After the departure of cousins Puja and Roshni last week, the remaining four teams pressed on with their expedition to the next checkpoint on Thursday (23rd April). They were required to travel to Georgia’s capital, Tbilisi – amongst the world’s most ancient continuously occupied settlements.
As they departed Halfeti, the teams faced a crucial choice. They could either head north towards the Black Sea coastline, or venture east through Türkiye’s parched interior, reports the Mirror.
Competition frontrunners Harrison and Katie saw their lead reduced to fewer than ten hours, with the pursuing teams detecting a chance to capitalise.
Following their departure from the checkpoint, Harrison and Katie became the only team to travel north, searching for their first homestay of the race, and undertaking an arduous 14-hour overnight bus journey that could provide them with a vital edge.
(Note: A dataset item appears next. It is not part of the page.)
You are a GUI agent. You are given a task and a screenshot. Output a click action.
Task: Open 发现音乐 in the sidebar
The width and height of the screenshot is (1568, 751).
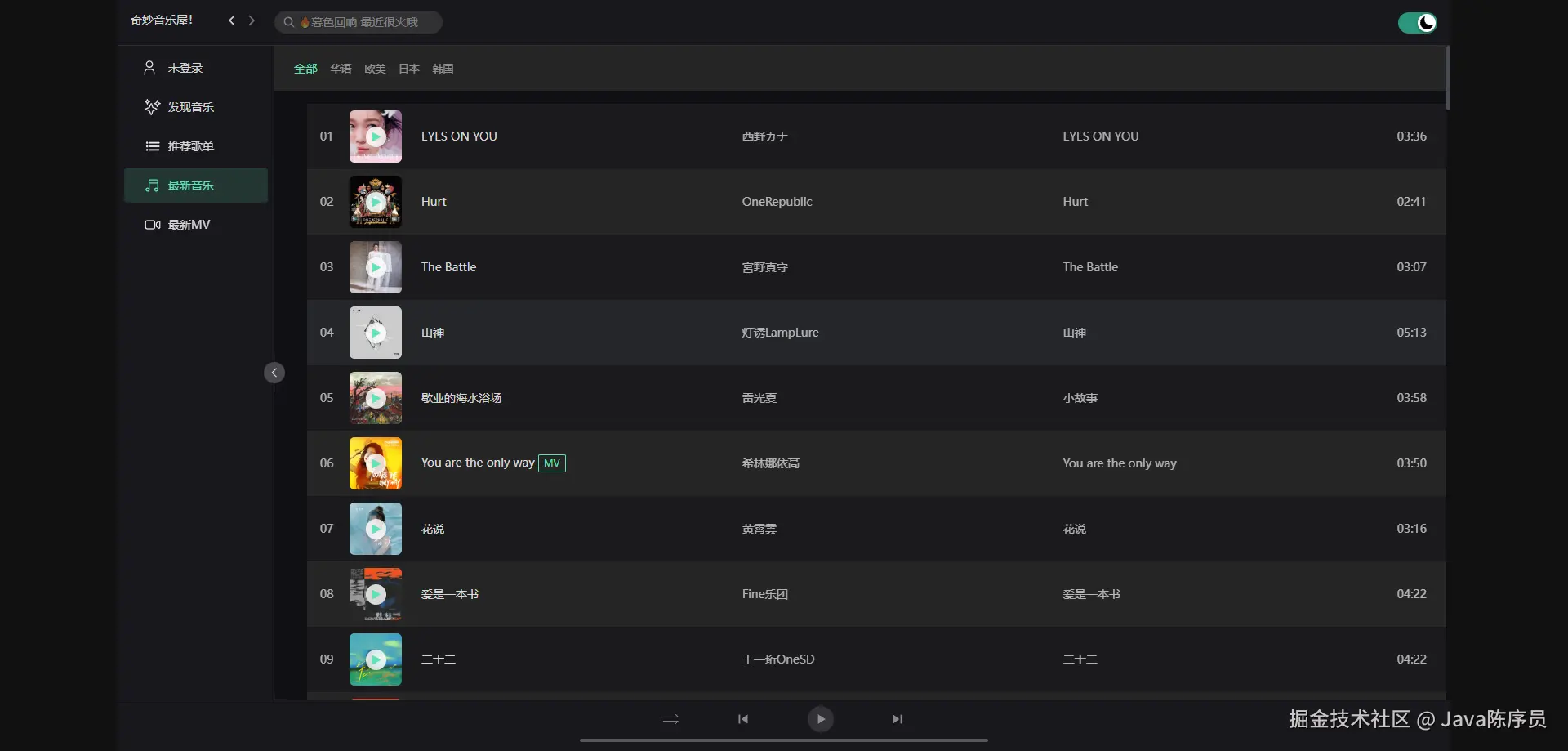tap(190, 107)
In contrast, the remaining three teams headed east, encountering challenging bus connections that forced one duo to change their route to remain competitive.
As the episode progressed, the journey began to affect Mark, who suddenly became unwell – bringing his and Margo’s journey to a temporary standstill, just 200km from the checkpoint in Georgia.
“I’m not feeling too good, I must admit,” Mark stated, with his sister-in-law responding: “You’re the priority. Even if we lose like, you know, hours.”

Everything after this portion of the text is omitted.